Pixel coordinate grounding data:
# # # # # # #
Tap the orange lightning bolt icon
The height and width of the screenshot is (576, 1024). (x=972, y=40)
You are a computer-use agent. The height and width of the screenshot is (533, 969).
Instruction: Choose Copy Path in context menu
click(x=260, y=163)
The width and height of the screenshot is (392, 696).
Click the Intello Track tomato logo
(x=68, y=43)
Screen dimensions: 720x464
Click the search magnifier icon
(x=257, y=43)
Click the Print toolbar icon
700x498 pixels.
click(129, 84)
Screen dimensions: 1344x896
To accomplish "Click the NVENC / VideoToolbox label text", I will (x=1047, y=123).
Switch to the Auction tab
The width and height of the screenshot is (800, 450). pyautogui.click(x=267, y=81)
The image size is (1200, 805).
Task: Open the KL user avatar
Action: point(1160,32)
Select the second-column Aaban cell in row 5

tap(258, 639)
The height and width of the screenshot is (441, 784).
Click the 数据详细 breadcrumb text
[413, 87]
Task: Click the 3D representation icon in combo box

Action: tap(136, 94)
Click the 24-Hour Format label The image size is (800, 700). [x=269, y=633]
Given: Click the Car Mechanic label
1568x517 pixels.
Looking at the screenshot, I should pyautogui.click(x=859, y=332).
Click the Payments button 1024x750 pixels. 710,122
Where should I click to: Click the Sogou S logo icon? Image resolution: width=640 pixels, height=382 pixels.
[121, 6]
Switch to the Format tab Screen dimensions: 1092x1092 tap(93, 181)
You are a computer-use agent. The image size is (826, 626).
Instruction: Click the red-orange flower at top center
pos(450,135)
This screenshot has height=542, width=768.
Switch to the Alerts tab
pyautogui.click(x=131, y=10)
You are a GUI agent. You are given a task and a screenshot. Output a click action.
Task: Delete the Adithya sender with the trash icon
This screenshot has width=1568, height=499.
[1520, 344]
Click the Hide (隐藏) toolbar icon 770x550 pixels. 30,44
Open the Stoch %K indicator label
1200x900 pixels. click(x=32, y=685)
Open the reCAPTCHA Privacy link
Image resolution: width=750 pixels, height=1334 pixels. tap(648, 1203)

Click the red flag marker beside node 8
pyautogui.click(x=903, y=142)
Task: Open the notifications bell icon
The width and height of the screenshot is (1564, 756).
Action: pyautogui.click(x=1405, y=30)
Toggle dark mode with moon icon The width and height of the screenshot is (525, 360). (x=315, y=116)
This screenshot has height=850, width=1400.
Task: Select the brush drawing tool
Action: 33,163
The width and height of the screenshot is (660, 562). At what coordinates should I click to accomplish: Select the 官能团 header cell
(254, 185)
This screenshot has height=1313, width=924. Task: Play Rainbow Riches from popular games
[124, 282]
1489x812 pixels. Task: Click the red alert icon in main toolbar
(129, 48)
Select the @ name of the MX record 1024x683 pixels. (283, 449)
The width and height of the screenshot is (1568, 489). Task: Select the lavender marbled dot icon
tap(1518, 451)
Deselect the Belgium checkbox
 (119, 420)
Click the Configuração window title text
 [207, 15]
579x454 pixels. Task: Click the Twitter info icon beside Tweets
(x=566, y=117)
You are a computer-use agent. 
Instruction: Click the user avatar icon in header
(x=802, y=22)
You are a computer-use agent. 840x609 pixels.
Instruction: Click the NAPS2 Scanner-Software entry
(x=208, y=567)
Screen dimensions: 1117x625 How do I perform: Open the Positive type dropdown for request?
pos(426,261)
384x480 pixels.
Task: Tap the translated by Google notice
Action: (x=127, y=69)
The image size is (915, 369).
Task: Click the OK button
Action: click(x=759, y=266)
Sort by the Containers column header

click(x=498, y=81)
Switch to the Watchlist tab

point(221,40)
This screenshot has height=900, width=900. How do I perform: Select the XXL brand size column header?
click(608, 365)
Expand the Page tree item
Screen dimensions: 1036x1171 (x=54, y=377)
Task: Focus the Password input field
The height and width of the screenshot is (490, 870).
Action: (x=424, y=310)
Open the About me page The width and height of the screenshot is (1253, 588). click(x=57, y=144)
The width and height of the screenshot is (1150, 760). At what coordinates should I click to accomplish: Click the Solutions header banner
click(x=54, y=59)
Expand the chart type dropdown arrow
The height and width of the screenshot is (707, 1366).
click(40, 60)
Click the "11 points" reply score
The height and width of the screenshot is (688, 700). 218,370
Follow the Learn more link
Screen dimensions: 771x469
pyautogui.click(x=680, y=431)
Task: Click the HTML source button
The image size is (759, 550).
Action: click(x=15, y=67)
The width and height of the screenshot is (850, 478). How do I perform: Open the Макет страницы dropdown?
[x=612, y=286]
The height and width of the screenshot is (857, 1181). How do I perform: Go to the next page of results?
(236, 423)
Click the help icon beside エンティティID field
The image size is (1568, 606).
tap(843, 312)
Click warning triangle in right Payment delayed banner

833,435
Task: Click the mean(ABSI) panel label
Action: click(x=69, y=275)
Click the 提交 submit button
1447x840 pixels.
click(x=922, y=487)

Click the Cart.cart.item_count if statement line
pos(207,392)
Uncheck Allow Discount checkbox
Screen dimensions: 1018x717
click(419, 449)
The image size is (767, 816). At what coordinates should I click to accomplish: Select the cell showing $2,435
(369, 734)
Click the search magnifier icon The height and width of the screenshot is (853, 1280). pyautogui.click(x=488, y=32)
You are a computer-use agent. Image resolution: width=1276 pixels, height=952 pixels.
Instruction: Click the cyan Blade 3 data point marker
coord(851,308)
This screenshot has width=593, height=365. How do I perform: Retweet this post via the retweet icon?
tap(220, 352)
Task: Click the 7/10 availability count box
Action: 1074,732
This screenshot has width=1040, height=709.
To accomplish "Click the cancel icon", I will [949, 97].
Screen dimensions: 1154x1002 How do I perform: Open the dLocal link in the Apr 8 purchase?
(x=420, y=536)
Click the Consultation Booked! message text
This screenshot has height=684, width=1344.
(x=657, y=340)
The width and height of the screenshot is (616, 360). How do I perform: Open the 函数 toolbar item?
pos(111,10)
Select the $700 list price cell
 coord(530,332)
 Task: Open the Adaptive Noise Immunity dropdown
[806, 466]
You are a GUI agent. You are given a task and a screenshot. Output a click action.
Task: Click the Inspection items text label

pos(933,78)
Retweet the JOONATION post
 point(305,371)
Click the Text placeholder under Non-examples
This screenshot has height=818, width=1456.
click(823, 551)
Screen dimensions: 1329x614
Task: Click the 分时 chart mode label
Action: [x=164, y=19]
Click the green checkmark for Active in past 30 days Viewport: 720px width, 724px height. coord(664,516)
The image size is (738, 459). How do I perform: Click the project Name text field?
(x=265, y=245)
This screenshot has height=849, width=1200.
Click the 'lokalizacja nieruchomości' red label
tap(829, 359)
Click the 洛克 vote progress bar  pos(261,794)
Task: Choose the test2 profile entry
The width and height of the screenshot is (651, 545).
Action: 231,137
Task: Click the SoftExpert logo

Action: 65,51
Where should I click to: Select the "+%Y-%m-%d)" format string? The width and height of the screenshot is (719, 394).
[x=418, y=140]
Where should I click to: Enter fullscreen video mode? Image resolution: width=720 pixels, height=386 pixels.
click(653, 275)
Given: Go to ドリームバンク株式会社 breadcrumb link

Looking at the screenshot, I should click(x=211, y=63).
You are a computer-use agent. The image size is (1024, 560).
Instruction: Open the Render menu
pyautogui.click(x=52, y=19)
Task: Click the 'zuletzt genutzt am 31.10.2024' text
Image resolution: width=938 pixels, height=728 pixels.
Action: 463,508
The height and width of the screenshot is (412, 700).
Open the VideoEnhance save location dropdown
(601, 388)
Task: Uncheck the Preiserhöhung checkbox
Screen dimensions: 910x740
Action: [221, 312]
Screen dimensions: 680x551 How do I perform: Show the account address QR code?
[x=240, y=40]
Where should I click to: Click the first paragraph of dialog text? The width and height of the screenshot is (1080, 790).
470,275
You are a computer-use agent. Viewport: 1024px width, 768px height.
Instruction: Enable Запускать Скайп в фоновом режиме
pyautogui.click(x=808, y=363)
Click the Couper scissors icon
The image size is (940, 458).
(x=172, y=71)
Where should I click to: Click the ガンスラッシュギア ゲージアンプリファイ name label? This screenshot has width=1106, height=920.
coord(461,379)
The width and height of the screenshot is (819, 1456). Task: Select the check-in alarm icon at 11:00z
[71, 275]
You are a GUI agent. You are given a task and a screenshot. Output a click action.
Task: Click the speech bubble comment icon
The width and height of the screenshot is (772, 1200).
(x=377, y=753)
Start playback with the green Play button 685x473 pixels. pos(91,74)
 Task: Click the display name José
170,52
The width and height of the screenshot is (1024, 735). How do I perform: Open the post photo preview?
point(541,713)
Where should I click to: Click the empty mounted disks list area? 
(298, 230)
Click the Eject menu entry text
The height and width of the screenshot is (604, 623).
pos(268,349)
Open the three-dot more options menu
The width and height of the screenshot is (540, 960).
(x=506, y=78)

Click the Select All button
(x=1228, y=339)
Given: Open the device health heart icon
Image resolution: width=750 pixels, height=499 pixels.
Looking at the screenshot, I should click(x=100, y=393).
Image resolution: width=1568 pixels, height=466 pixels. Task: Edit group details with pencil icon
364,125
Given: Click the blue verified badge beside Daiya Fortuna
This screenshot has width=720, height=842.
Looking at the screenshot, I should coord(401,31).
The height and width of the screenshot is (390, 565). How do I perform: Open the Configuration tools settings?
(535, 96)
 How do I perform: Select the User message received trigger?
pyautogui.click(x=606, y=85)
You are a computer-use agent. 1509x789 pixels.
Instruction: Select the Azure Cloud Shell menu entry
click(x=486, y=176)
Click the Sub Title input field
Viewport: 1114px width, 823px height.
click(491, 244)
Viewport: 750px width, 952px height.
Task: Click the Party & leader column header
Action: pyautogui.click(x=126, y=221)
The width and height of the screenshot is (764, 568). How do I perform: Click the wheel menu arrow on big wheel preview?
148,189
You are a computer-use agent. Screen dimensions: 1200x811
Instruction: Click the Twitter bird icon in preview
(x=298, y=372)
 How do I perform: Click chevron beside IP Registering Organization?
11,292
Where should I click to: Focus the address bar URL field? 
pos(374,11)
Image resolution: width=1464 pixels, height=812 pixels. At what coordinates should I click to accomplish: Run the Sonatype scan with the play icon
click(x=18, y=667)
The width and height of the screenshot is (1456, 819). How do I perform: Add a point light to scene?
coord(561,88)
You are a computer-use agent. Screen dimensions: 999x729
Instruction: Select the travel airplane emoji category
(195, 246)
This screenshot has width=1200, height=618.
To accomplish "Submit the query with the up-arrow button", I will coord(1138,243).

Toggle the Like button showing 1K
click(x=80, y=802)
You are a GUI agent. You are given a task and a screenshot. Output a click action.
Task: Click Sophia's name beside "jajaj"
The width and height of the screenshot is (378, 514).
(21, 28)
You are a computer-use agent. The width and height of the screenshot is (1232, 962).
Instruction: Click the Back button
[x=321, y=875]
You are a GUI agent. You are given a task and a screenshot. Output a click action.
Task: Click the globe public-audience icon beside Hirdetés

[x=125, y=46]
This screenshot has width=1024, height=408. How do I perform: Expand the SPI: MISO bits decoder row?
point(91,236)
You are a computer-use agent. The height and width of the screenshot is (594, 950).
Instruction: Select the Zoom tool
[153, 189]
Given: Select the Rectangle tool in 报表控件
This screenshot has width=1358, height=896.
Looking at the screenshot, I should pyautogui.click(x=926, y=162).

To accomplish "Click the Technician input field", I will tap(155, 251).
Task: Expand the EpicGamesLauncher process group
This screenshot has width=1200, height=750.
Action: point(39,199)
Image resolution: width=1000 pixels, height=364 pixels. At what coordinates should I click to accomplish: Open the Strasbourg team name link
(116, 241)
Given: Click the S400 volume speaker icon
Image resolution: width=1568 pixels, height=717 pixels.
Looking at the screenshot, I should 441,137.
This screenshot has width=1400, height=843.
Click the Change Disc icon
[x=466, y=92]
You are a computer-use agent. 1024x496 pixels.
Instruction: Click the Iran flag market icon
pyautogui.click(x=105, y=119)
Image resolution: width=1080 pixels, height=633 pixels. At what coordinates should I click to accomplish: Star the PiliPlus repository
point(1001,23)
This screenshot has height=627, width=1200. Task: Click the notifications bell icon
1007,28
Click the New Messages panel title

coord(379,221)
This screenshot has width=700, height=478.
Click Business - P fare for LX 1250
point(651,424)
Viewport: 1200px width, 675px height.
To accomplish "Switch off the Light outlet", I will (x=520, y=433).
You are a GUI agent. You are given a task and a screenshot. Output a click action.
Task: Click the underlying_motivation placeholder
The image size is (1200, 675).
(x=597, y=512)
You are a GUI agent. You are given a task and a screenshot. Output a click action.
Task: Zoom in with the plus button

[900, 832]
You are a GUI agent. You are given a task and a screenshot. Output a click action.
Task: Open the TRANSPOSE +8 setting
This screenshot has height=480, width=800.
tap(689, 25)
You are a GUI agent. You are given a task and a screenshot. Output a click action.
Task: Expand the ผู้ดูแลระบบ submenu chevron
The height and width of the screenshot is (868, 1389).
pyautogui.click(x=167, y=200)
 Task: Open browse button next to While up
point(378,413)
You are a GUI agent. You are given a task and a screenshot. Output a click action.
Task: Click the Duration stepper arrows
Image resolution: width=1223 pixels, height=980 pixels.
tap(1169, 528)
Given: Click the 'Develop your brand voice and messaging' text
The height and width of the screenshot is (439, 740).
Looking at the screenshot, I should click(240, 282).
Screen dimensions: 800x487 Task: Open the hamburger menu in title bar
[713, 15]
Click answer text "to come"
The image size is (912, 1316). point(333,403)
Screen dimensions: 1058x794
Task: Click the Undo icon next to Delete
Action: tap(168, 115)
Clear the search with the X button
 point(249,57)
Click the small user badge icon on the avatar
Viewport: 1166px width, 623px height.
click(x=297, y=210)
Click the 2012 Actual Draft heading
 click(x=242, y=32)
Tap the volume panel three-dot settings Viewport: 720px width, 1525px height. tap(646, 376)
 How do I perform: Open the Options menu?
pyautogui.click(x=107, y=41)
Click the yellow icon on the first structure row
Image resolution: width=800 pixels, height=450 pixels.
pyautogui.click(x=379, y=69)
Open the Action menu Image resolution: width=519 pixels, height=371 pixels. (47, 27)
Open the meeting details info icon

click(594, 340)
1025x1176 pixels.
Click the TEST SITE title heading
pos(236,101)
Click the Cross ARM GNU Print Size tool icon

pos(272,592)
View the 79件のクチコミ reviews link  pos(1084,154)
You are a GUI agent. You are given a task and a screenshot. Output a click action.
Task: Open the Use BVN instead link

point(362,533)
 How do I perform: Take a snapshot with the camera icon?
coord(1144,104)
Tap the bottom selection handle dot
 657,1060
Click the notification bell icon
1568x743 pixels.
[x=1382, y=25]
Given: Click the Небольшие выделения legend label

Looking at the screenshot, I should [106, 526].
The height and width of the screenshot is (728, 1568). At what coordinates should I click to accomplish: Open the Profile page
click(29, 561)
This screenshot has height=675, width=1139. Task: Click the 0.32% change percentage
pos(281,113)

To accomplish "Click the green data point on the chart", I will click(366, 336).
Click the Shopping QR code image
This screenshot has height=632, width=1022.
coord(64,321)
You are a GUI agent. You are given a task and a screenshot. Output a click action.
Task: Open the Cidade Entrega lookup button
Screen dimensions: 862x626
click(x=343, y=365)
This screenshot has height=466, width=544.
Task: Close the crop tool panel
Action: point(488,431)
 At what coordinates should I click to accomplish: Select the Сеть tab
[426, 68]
# # # # # # #
▶ [Problem description]: Only those lines of the entries above that run from the line containing "This screenshot has width=1358, height=896." to the line containing "Task: Expand the ผู้ดูแลระบบ submenu chevron", both included, should be transcribed exactly.

▶ [Answer box]:
This screenshot has width=1358, height=896.
Looking at the screenshot, I should pyautogui.click(x=926, y=162).

To accomplish "Click the Technician input field", I will tap(155, 251).
Task: Expand the EpicGamesLauncher process group
This screenshot has width=1200, height=750.
Action: point(39,199)
Image resolution: width=1000 pixels, height=364 pixels. At what coordinates should I click to accomplish: Open the Strasbourg team name link
(116, 241)
Given: Click the S400 volume speaker icon
Image resolution: width=1568 pixels, height=717 pixels.
Looking at the screenshot, I should 441,137.
This screenshot has width=1400, height=843.
Click the Change Disc icon
[x=466, y=92]
You are a computer-use agent. 1024x496 pixels.
Instruction: Click the Iran flag market icon
pyautogui.click(x=105, y=119)
Image resolution: width=1080 pixels, height=633 pixels. At what coordinates should I click to accomplish: Star the PiliPlus repository
point(1001,23)
This screenshot has height=627, width=1200. Task: Click the notifications bell icon
1007,28
Click the New Messages panel title

coord(379,221)
This screenshot has width=700, height=478.
Click Business - P fare for LX 1250
point(651,424)
Viewport: 1200px width, 675px height.
To accomplish "Switch off the Light outlet", I will (x=520, y=433).
You are a GUI agent. You are given a task and a screenshot. Output a click action.
Task: Click the underlying_motivation placeholder
The image size is (1200, 675).
(x=597, y=512)
You are a GUI agent. You are given a task and a screenshot. Output a click action.
Task: Zoom in with the plus button

[900, 832]
You are a GUI agent. You are given a task and a screenshot. Output a click action.
Task: Open the TRANSPOSE +8 setting
This screenshot has height=480, width=800.
tap(689, 25)
You are a GUI agent. You are given a task and a screenshot. Output a click action.
Task: Expand the ผู้ดูแลระบบ submenu chevron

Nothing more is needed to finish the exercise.